Derinkuyu, also called Elengubu, is an ancient underground city located near the modern town of Derinkuyu in Nevşehir Province, Turkey. It is situated about 85 meters (280 feet) below the surface and has many levels. The city was large enough to provide shelter for up to 20,000 people, along with their animals and food supplies. It is the largest underground city discovered in Turkey and is one of several underground structures found in the region of Cappadocia.
Features
The underground city at Derinkuyu had large stone doors that could be rolled shut from the inside. Each floor could be sealed off individually.
The city could hold up to 20,000 people and included features found in other underground places in Cappadocia, such as wine and oil presses, stables, cellars, storage rooms, refectories, and chapels. A unique part of the Derinkuyu complex is a large room with a barrel-vaulted ceiling on the second floor. This room was used as a religious school, and the rooms to the left were used as study areas.
Between the third and fourth levels, there are staircases that lead to a church on the fifth level, which is the lowest part of the city.

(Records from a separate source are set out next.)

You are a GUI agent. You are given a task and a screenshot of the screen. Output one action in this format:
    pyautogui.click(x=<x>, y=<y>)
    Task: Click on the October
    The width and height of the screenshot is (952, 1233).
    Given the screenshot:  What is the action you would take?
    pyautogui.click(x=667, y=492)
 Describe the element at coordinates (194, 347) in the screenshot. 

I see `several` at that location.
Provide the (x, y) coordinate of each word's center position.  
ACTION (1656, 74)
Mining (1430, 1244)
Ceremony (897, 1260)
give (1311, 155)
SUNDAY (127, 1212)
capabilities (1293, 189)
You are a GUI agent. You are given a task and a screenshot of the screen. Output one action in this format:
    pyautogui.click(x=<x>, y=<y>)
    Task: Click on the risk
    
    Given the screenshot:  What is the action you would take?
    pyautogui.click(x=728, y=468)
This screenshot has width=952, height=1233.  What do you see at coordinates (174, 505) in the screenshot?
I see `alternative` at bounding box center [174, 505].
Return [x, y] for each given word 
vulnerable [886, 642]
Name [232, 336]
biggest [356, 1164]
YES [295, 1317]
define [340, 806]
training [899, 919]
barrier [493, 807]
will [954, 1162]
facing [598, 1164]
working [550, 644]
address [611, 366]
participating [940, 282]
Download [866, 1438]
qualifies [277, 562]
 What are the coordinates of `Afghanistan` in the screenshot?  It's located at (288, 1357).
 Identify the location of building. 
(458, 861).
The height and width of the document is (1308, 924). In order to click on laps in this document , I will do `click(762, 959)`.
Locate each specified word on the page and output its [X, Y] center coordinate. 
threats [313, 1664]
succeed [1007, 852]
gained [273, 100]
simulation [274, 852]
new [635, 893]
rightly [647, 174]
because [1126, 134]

A large 55-meter (180-foot) ventilation shaft was used as a well. This shaft provided water to the people living above ground and, if the outside world was not reachable, to those hiding underground.
History
Caves may have been created in the soft volcanic rock of the Cappadocia region by the Phrygians between the 8th and 7th centuries BC. Later, during Roman times, when the Greek language replaced the Phrygian language, the people living there expanded their caves into large, multi-level structures. They added chapels and carved Greek writing into the walls.
The underground city at Derinkuyu was completely built during the Byzantine era. This city was connected to another underground city, Kaymakli, by tunnels that were 8–9 km (5.0–5.6 mi) long. Artifacts found in these underground areas date back to the Middle Byzantine Period, which lasted from the 5th to the 10th centuries.
These underground cities were used by Christian people for safety during attacks by Timur’s forces in the 14th century. After the region was controlled by the Ottomans, the local people used the tunnels as hiding places (Cappadocian Greek: καταφύγια) to escape from Turkish rulers.
In the 20th century, Cappadocian Greeks and Armenians still used the underground cities to avoid being harmed during times of persecution. Richard MacGillivray Dawkins, a linguist from Cambridge who studied the Cappadocian Greek-speaking people between 1909 and 1911, recorded an event in 1909: “When news of recent massacres at Adana arrived, many people in Axo went into the underground chambers for safety and did not sleep above ground for several nights.”
In 1923, the Christian people living in the region were moved from Turkey to Greece as part of a population exchange between Greece and Turkey. After this, the tunnels were no longer used.
In 1963, the tunnels were discovered again when a local resident found a hidden room behind a wall in his home during renovations. More digging revealed the tunnel system.
In 1969, the site was opened to visitors. As of 2016, about half of the underground city was accessible to the public.